Different types of construction appear at the start or end of the turn. For example, it is not possible to build PWB above the maximum GPv of a city on the same turn that the city itself is being expanded. Cities are built/expanded at the end of the turn; PWB is built at the beginning.

Table 5-3. Build Completion

Build Type When Complete
City End of the Turn
Colony End of the Turn
Ferry Point Start of the Turn
Fortress End of the Turn
Monolithic Construction End of the Turn
Port Area End of the Turn
PWB Start of the Turn
Region End of the Turn
Trade Route Start of the Turn
Units (excepting Wallpoints) Start of the Turn
Wallpoints End of the Turn

Lines of Communication

Lines of Communication are traced from the Capital of the nation (or the Homeland, if there is no capital) via a contiguous series of controlled (at Tributary or better) regions and/or unblockaded Sea Zones or Ferry Points to the designated region or city.

To trace by sea, the LOC must run through a controlled Port City into the first Sea Zone, and must exit through a controlled Port City as well, when returning to land.

Example: Japan wishes to build some field forts in Parhae (just north of Korea proper). The Japanese capital is at Heian in Yamato province. The shortest possible LOC would run from Yamato, by land through Shimane province to the port town of Himeji on the Dozen Wan, through that sea zone, through Choson Mon and into the port city of Adak in Anshan province. Then the LOC could continue overland to Parhae. However, if the Japanese did not actually control a port city on the mainland, they could not build cities, fortifications or projects there – even if they controlled the provinces of Korea and Manchuria.
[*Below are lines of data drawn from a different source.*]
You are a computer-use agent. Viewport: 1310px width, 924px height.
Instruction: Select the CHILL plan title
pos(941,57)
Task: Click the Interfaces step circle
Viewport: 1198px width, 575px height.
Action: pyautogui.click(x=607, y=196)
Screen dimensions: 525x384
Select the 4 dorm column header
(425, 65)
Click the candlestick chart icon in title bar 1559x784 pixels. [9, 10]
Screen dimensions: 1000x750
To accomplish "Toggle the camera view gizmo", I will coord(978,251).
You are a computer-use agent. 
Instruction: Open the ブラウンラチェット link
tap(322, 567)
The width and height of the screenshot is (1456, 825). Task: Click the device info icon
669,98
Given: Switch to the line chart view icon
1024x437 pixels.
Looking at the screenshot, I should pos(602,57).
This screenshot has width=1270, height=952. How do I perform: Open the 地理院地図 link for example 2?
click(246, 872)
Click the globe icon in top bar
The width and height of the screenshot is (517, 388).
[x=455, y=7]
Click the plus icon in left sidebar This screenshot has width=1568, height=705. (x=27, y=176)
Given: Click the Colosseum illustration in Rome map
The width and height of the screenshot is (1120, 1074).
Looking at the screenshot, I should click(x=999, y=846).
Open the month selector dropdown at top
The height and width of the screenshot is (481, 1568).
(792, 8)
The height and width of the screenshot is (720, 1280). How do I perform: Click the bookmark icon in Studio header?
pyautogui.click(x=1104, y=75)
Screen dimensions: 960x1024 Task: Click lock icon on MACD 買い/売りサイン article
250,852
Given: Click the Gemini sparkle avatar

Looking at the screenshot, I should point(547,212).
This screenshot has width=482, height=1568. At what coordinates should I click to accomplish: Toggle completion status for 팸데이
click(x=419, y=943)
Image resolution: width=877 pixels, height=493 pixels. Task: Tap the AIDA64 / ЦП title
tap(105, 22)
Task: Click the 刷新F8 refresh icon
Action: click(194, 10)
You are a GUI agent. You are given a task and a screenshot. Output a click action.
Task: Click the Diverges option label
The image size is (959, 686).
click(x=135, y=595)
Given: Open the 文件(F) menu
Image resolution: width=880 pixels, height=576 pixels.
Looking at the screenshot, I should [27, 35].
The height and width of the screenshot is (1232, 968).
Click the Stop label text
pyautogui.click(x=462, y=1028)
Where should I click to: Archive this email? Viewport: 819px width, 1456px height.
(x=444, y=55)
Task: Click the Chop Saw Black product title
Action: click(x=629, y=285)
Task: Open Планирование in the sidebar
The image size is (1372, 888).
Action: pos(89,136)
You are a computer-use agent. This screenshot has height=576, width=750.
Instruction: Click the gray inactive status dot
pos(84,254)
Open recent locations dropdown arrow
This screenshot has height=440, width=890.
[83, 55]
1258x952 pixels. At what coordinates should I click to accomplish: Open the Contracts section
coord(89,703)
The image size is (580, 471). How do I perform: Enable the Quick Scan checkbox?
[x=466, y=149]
For Primacies, Religious Orders and Secret Empires (and Merchant Houses in the Modern Era) the Control Web is used to trace the Line of Communication over land. If the Control Web has to jump across a sea zone or ocean, then NFP has to be shipped (by a Leader) from a controlled site connected by a land-based control web to their capital, unless they control a port at both ends at Tributary or better.

Note that if the Holy City / Order Fortress/ Stronghold / Home Office is based in a port city then it acts in this instance as a control status ‘at Tributary or better.’


Building Public Works

A player’s investment in Public Works represents monies spent on better housing, roads, public sanitation and the general welfare of the people. The immediate result of such investment is a return of GP as noted by the Public Works Bonus on the player’s Status report.

Public Works may be built in any controlled Region or City up to the maximum allowable for each kind of location (see Table 5-5. Maximum Public Works Bonuses).

The cost of building a Public Works point varies by the terrain of the region it is being built in. City Public Works, in contrast, have a fixed cost. In the following table of costs, 1 NFP can be substituted for 2 GP. This substitution only applies for Public Works.

Table 5-4. Public Works Point Costs

Culture Terrain Interaction Cost to build 1 PWB
Easy 10 GP
Rough 15 GP
Difficult 20 GP
City 10 GP

Each region and city also has a maximum number of Public Works points that can be built in it. This limit is based on the terrain and GPv of the region, and the GPv of the city, as shown in the following table:

Table 5-5. Maximum Public Works Bonuses

Region Terrain PWB Maximum
c2 GPv × 20
c GPv × 15
w / j GPv × 5
s / d / t / m GPv × 2
City, Island GPv × 10

Public Works revenue is affected by the Region Status Taxation multiple. Thus, tributary regions will produce only one-half of their Public Works value in revenue, while Public Works in Non-Paying Tributary regions produce no revenue.

When a player decides to invest in Public Works they purchase the Public Works Bonus points at the cost listed above and then designates the region or city in which they will be expended. Thereafter, the PWB points are fixed and cannot be moved. Additional points may, of course, be expended, but only up to some multiple of the Region’s GPv as described in the previous table. If the region or city containing the PWB points is lost, the Public Works points are lost as well.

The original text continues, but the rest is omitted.